(READING PASSAGE)
************
I recently took a trip to visit one of my best friends at his school. This particular friend had been asking me to come visit the campus for months- he knew I’d love it. Unfortunately for those plans, I’d been really busy (this blog is actually a good testament to that) and it took a good deal of effort to find time to squeeze in the trip.
I had decided that I was going to get there early because I needed to be back on my own campus to take some photos of an event for an assignment. This required leaving my house at around 7 a.m. This turned into 8 a.m. without too much trouble, but it still seemed way too early for a Saturday morning. I very grumpily got out of bed, tumbled down the steps, and made my way to the car.
He had better appreciate this, grumpy me said. Deep down, I was very much looking forward to the trip, but exhaustion and sickness clouded that over a bit. My ear hurts! I had an ear infection that day. My throat hurts! I had a cold. My arm hurts! Yet another infection. He had best be aware of how much I care about him. I’m making this trip all the way down there (it’s really not that far) and I feel terrible. Not that I don’t want to go. Because I do. But he’d best APPRECIATE!
Usually when I get these grumplestiltskin murmurs going in my head, they don’t last very long because I realize that I sound very petty, very silly, and/or very incorrect. That day was no exception. I thought about it for a minute. Here we are in our senior year of college, and this was the first time I had ever gone to visit his campus. He and some of my other best friends from high school had a tradition of visiting my school each year. Walking around my campus, he has some idea of where I lived each year. And visiting my campus isn’t really even a pleasurable experience for someone who doesn’t like big schools (perhaps 35,000 of us can be overwhelming) or crime alerts, and who isn’t used to a 20-minute walk being considered a “short trip” across campus.
I remembered more. The last time he visited, he’d even brought homemade banana bread. What was I bringing on my trip? Mmm… a multitude of germs and not a whole lot else.
Then I started to wonder- do I ever treat God this way? Do I ever reluctantly set aside money to tithe, or make a difficult but godly decision, or go out of my way to do something kind to someone else and then cross my arms and essentially say, “You’re welcome” to my Savior?
I think my personal worst offense would be reluctantly submitting to some part of His will that was not also part of mine and thinking something along the lines of, “Well, fine. I’ll do this. This is me sticking my neck out for You. This is me doing this. Hope You’re noticing.”
Firstly, what a terrible attitude to have towards anyone, but particularly towards someone who has done so incomprehensibly much for me!! I’m ashamed of my attitude of demanding appreciation from someone that I should have been appreciating for visits and banana bread. Those gifts were treasured, but God has given me so much more than that. He’s given me chance after chance after chance. He’s forgiven me repeatedly. He’s loved me when there was absolutely no reason to do so (example: see the selfish attitude discussed above)- and loved to the extent of dying for me. Dying for me while I was sitting around whining selfishly.
But that’s only one facet of the problem. Moving the spotlight from myself doesn’t just mean not focusing on what I (wrongly) feel I should be receiving, but it also means focusing on what I should be appreciating.
************
(DATA RECORDS)
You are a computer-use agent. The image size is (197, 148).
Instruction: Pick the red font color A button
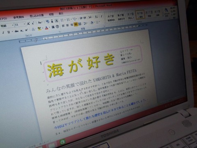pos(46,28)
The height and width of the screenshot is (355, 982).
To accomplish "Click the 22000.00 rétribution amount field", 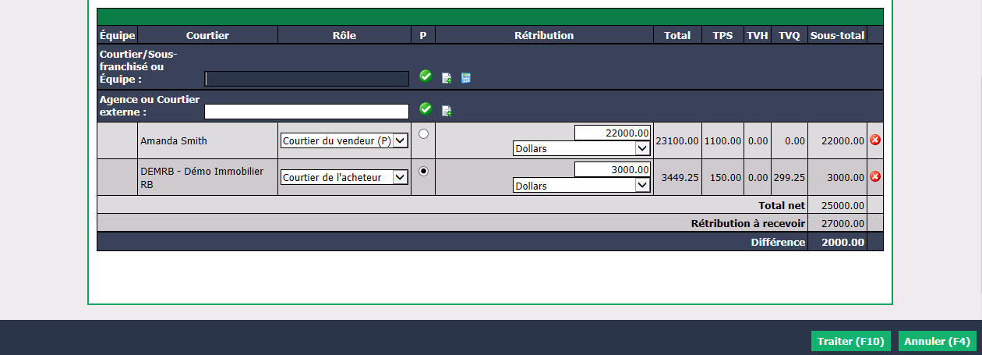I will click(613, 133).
************
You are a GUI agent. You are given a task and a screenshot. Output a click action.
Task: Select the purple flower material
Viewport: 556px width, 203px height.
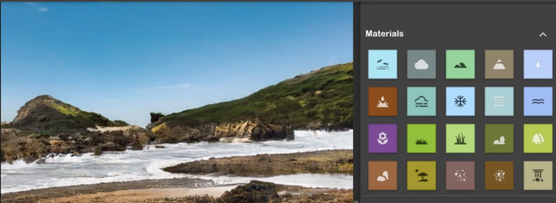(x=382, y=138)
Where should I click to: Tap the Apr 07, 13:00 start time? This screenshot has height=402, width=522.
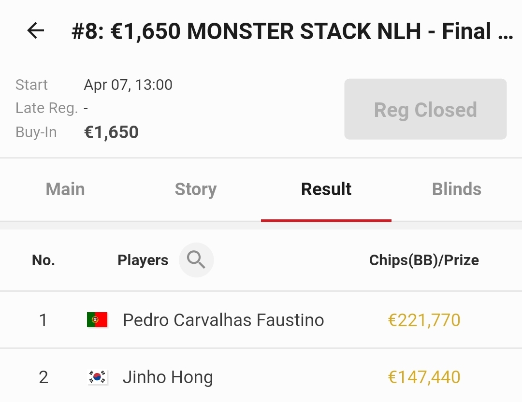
************
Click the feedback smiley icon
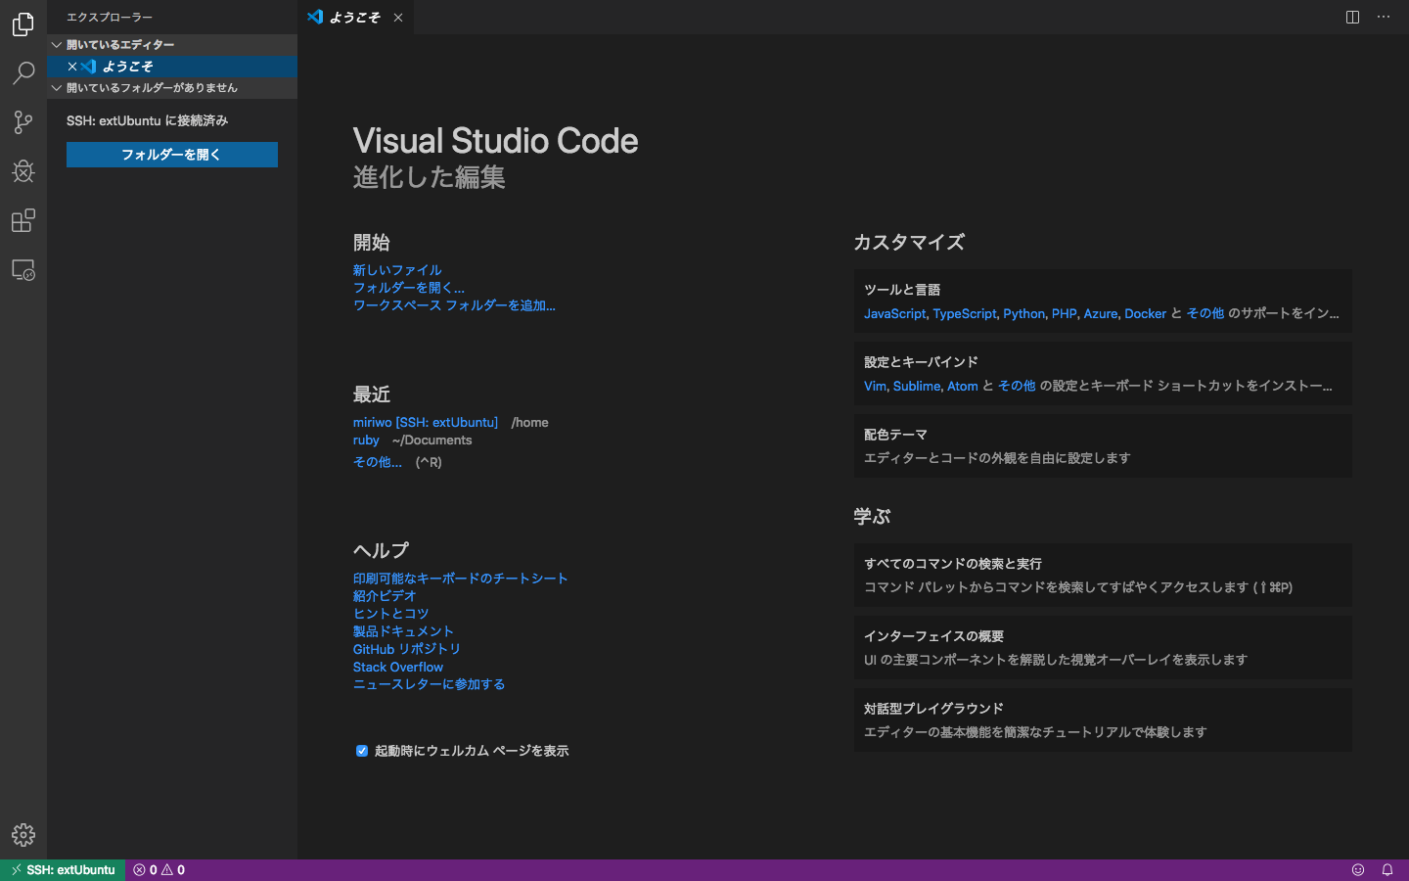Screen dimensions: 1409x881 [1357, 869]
************
(YOUR GOAL) Repeat, word for word, the passage of the campus-visit post starting at "I recently took" and ending at "to the car.".

(ANSWER TO THIS PROBLEM)
I recently took a trip to visit one of my best friends at his school. This particular friend had been asking me to come visit the campus for months- he knew I’d love it. Unfortunately for those plans, I’d been really busy (this blog is actually a good testament to that) and it took a good deal of effort to find time to squeeze in the trip.
I had decided that I was going to get there early because I needed to be back on my own campus to take some photos of an event for an assignment. This required leaving my house at around 7 a.m. This turned into 8 a.m. without too much trouble, but it still seemed way too early for a Saturday morning. I very grumpily got out of bed, tumbled down the steps, and made my way to the car.